Background information
- Origin: Portugal
- Genres: Instrumental, world music, blues, rock
- Years active: 2003–2021
- Labels: Dead & Company; Rastilho Records; Universal Music; Sony Music;
- Past members: Tó Trips; Pedro Gonçalves;
- Website: www.deadcombo.net^{[dead link‍]}

= Dead Combo =

Portuguese band

Dead Combo were a Portuguese band, consisting of Tó Trips and Pedro Gonçalves. Dead Combo played mostly instrumental music with a wide range of influences, such as Latin American music, Spaghetti Western film soundtracks, fado, African music, blues, rock, and others.

== History ==
Dead Combo were formed in 2003 after Tó Trips and Pedro Gonçalves got an invitation from Henrique Amaro, from the Portuguese radio station Antena 3, to record the track “Paredes Ambience” for an homage album to the late Portuguese guitar player Carlos Paredes, called Movimentos Perpétuos: Música para Carlos Paredes.

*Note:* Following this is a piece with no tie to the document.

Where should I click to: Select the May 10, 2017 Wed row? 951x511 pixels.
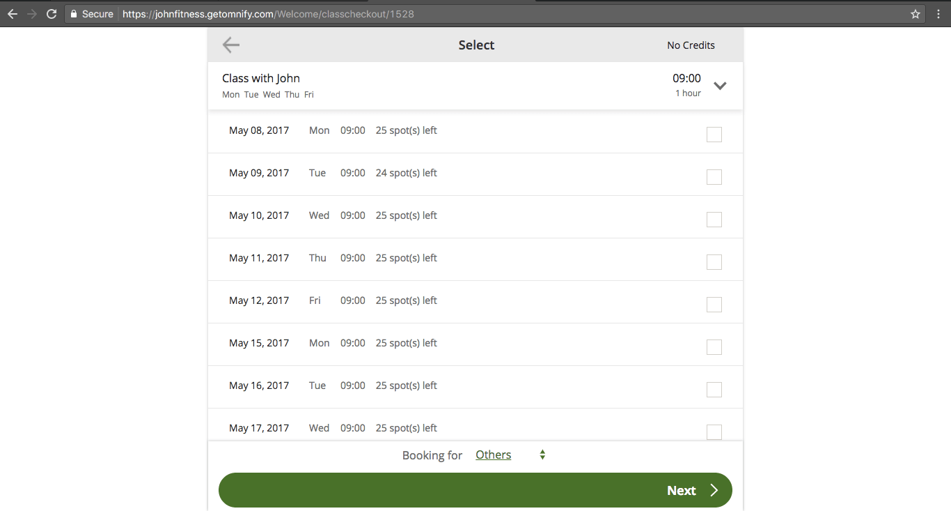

Their debut album, Vol. I, was released in 2004. It was followed by Vol. II – Quando a Alma não é Pequena in 2006. Both albums were released through their own newly-founded publishing company Dead & Company, in partnership with Universal Records Portugal. These albums are very "visual", having strong musical allusions to the underground scene of Lisbon of past times, the aesthetic worlds of design, art, and most of all cinema. Two of their videos highly illustrate this visual music style: Vol. I's single "Cacto" and Vol. IIs "Quando a alma não é pequena #1". Vol. I was included in Charlie Gillett's list of best world albums in 2005. He also included a track from Vol. I, "Rumbero", in his 2005 compilation album Sound of the World.

Afterwards, they released the album Guitars From Nothing in 2007 and Lusitânia Playboys in 2008. Lusitânia Playboys was considered "album of the decade" by the Portuguese newspaper Expresso. Their fifth album, Lisboa Mulata, was released in 2011, and included the participation of American guitarist Marc Ribot. It was nominated for the Golden Globe for Best Album's Group in the Portuguese Golden Globes.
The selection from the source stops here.